_SUPPLIED PASSAGE_

+ + +

11. Derivatives of Trigonometric Functions (P3) | 三角函数的导数

Standard derivatives: d/dx (sin x) = cos x; d/dx (cos x) = −sin x; d/dx (tan x) = sec² x. Extend with the chain rule for sin(kx), cos(ax + b), etc. You may also need derivatives of sec x, csc x, cot x. Combined with product, quotient and chain rules, trig differentiation underpins many optimisation and rates of change problems.

标准导数:d/dx (sin x) = cos x;d/dx (cos x) = −sin x;d/dx (tan x) = sec² x。利用链式法则扩展到 sin(kx), cos(ax + b) 等。你可能还需要 sec x, csc x, cot x 的导数。结合乘积法则、商法则和链式法则,三角微分是许多优化和变化率问题的基础。

+ + +

_AVAILABLE DATA_
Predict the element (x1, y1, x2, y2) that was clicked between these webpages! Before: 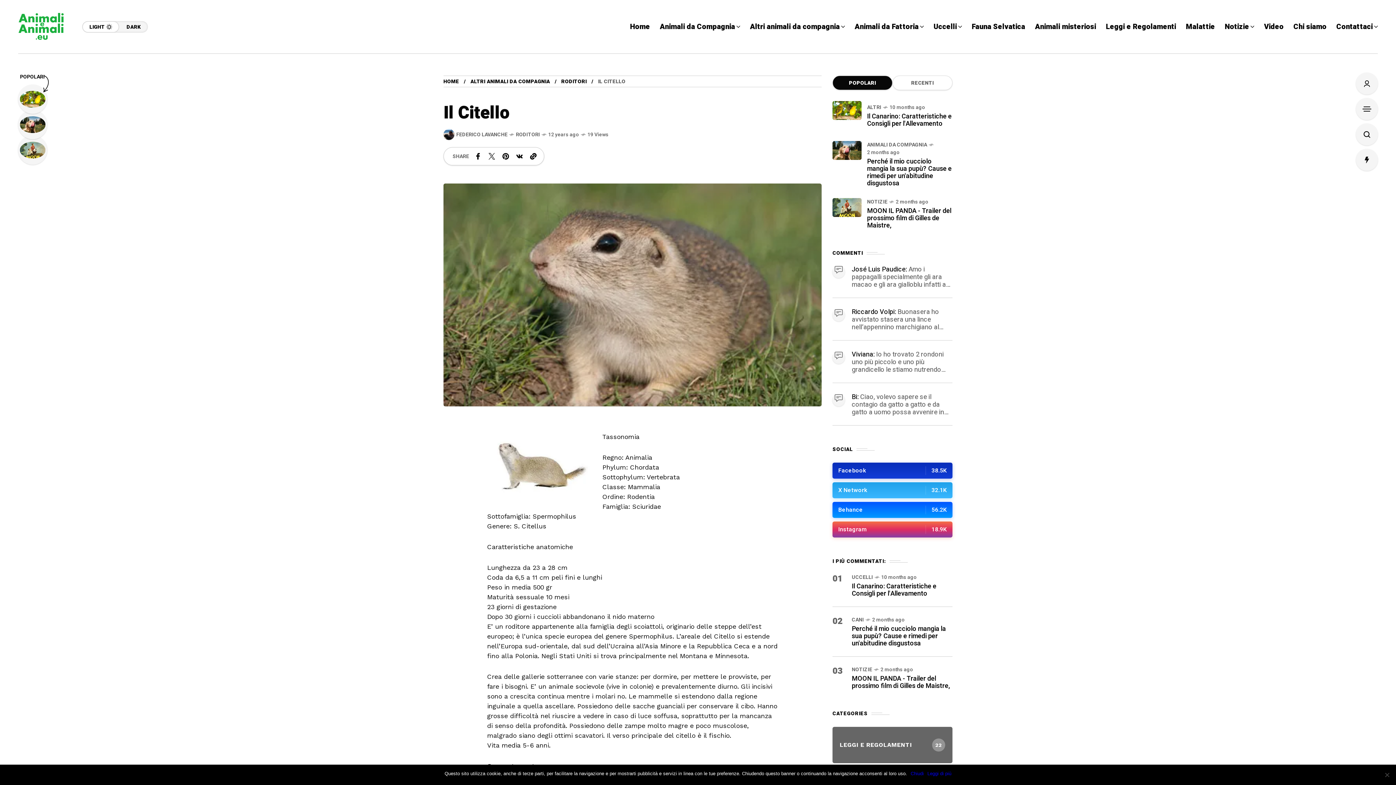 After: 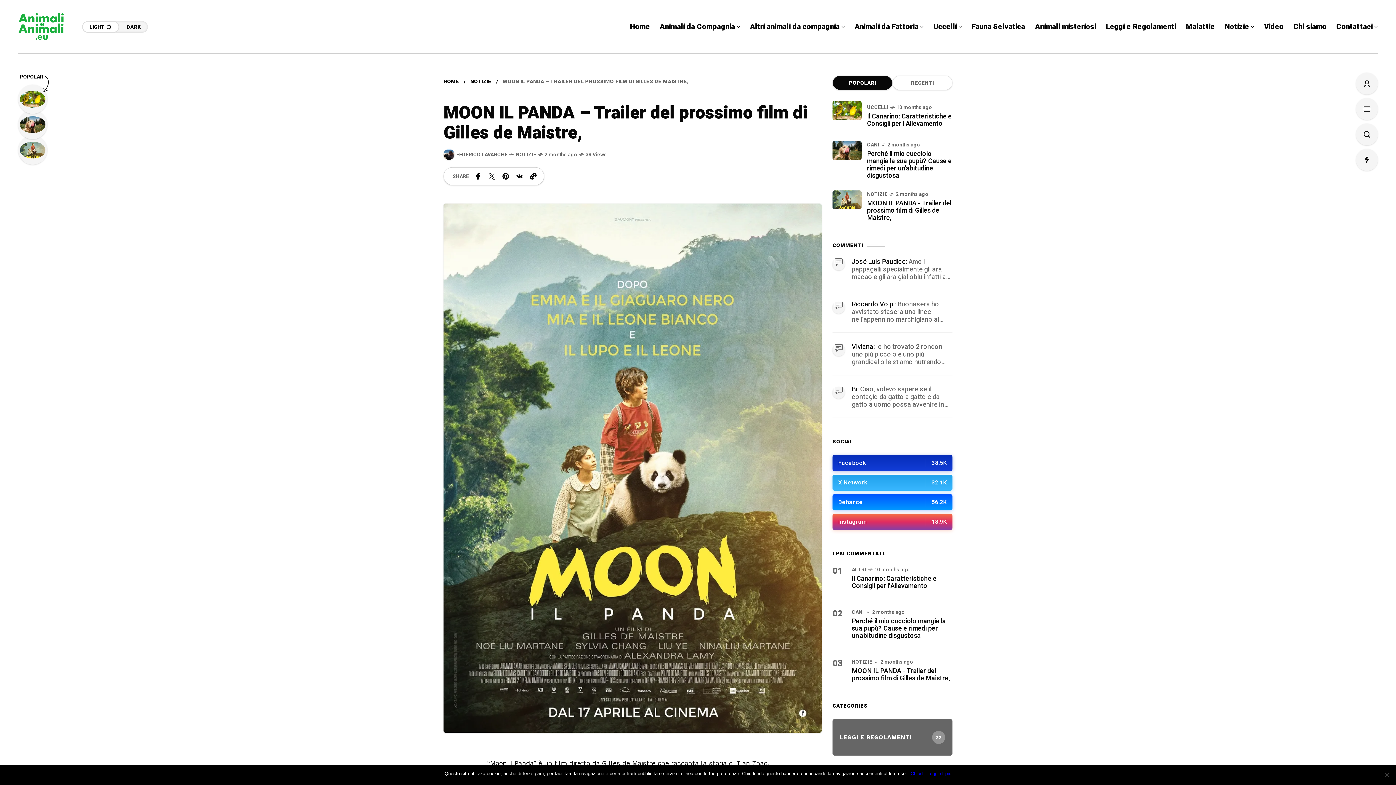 Action: label: MOON IL PANDA - Trailer del prossimo film di Gilles de Maistre, bbox: (867, 206, 951, 230)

+ + +

_INSTRUCTIONS_
[A] Answer these questions from the passage on trigonometric derivatives:
(i) What does the passage give as the derivative of cos x?
(ii) Which rule does the passage name for extending the standard results to sin(kx) and cos(ax + b)?
(iii) Besides sin x, cos x and tan x, the derivatives of which three functions may also be needed?
[B] For each statement, say whether it agrees with the passage on trigonometric derivatives, and quote the words that decide it.
(i) The derivative of tan x is sec² x.
(ii) The passage says trigonometric differentiation underpins many integration problems.
(iii) The derivative of sin x is −cos x.
[C] Carry the passage on trigonometric derivatives forward in English with a few sentences that follow on from its final sentence.
The lines above are separate material and stand apart from the passage on trigonometric derivatives.

_SOLVED TASKS_
[A]
(i) −sin x
(ii) The chain rule
(iii) sec x, csc x and cot x

[B]
(i) Yes: "d/dx (tan x) = sec² x"
(ii) No: "trig differentiation underpins many optimisation and rates of change problems"
(iii) No: "d/dx (sin x) = cos x"

[C]
12. Integrals of Trigonometric Functions (P3) | 三角函数的积分

∫ sin x dx = −cos x + C, ∫ cos x dx = sin x + C, ∫ sec² x dx = tan x + C. For ∫ sin(ax + b) dx use the reverse chain rule, dividing by a. To integrate sin² x or cos² x, rewrite using double‑angle formulas. Substitution and integration by parts frequently involve trig functions. Always include the constant of integration C.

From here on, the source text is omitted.